Studium Generale - Gosie Vervloessem
Lecture-performance: ‘The Horror Garden’
The Horror Garden is an investigative performance and installation about the relationship between humans and plants, which questions a number of important issues. Do people treat plants with enough respect? Do plants feel recognized and understood by people? Can the relationship between people and plants transcend the unlimited mutual exploitation? What can we learn about ourselves if we consider plants as the significant other and what kind of horror can this lead to? What happens when plants break out of the background of our living rooms?
When searching for an answer to these questions, Vervloessem calls on a number of horror movies in which plants frighten us. Sometimes they attack us head-on, but often the horror lies in waving branches and rustling bushes. Colonization runs like a red thread through the story: colonization of territory by humans and plants, colonization of organisms, bodies and spirits…

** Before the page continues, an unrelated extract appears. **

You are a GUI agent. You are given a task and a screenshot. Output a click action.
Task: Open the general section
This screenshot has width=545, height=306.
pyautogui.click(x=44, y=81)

Bio - Gosie Vervloessem (Herentals, Belgium, 1973) As a performance artist, Gosie Vervloessem experiments with the laws of physics for domestic use. Her work focuses on observing natural phenomena and asking questions about it. Everything seems so logic, but what is the logic behind it?
In 2014 the focus of Vervloessem’s work shifted to eating, digestion and indigestion. It resulted in lecture performances, open labs and an online magazine about slow processes, invisible friends and foes, about hygiene and control in the kitchen. How to relate to an unclassifiable world that is chaotic, unhygienic and messy? Vervloessem has been pushing the idea of the kitchen as a sanctuary and a playground for uninvited guests even further.
Her research invites invasive alien species in a domestic setting. What are the values that underpin invasion ecologies, and how can they be applied or denied in baking an apple pie? Currently her research dives deeper in the relation between the vegetal kingdom and Homo Sapiens, through the genre of horror. With her work, she investigates the underlying ideas of our perceptions of nature.
Credits - Concept and performance: Gosie Vervloessem
Dramaturgy: Einat Tuchman
Production: wpZimmer
With the support of: cc Strombeek en de School van Gaasbeek
Installation in reaction to Gosie Vervloessem's lecture 'The Horror Garden'
Artwork by Jeremi Biziuk:
"I got intrigued by the theme of horror in relation to plants, thus a decision to somehow translate a horrific action into sculpture came to be, in form of a piece of a tree being violently cut in the middle of the hallway. I also used only tools I made myself, including the small hatchet, in this horrible act. I like to think of it as sort of absurdly cannibalistic, a tree being cut by something made of wood, and of something processed by wood, while lying on a wooden furniture.”